A：浓度：常规使用50-70% Matrigel（溶于基础培养基），胶浓度过高易收缩，过低则塌陷。

铺板：预冷枪头和孔板，滴加混合液后迅速转入37℃孵育30 min使其完全聚合。

收缩漂浮：避免在培养过程中晃动培养板；若频繁漂浮，可提高基质胶比例至80%或使用细胞外基质类似物（如BME R1胶，批间差异更小）。

替代方案：对于需要明确化学组成的研究，推荐合成水凝胶，如PEG-纤连蛋白或纤维蛋白原+凝血酶体系。

4. 生长因子与培养基

Q：培养基与文献有差异，怎么办？是否需要额外添加因子？无血清维持多久？

A：配方差异：不同来源培养基的基础营养（如胰岛素、转铁蛋白）和核心因子（如EGF、FGF、R-spondin）浓度不同。
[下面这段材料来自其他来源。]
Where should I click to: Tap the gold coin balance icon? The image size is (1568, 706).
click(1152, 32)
请以产品说明书为准，首次使用无需额外添加。

因子优化：若类器官生长缓慢，可尝试0.5-2倍梯度调整EGF；若分化过快，适当降低Noggin浓度。

无血清条件：大多数类器官可在无血清、无动物源成分的专用培养基中维持10-14天。建议每2-3天半量换液，避免因子耗竭。

5. 类器官鉴定与表征

Q：如何验证是目标器官？活类器官怎么快速鉴定？如何区分正常与肿瘤？

A：标志物检测：推荐免疫荧光染色（例如肠道类器官检测Lgr5、Villin；脑类器官检测Tuj1、GFAP）或qPCR。建议同时做阳性对照（已知组织切片）。

活状态快速鉴定：可用透射明视野显微镜观察形态（光滑球体 vs 出芽结构）；或使用活细胞染料（如Calcein-AM/PI）判断活力。
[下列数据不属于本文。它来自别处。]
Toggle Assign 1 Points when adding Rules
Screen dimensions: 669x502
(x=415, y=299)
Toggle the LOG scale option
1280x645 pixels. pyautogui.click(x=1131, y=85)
正常 vs 肿瘤：肿瘤类器官通常形态不规则、出芽更多、对生长因子依赖低。可进行测序（TP53、KRAS等）或药物敏感性测试（正常类器官对化疗更敏感）。

6. 传代、冻存与复苏

Q：传代次数上限？冻存液推荐？复苏活力？如何解离？

A：传代次数：正常体细胞类器官通常可传5-10代，之后可能出现表型漂移；肿瘤类器官可传代20代以上。建议在早期（P0-P3）冻存保种。

冻存液：推荐使用含10% DMSO + 90% FBS 或商业化无血清冻存液（如STEM-CELLBANKER）。冻存密度至少1×10⁶细胞/mL。

复苏活力：复苏后24h活力通常为60-80%。快速37℃解冻，直接加入含10% FBS的培养基洗涤，再植回基质胶。

解离方法：机械法（移液管反复吹打，适合致密类器官）或酶消化法（TrypLE™ 37℃ 5-10min，适合松散结构）。避免过度消化损伤细胞。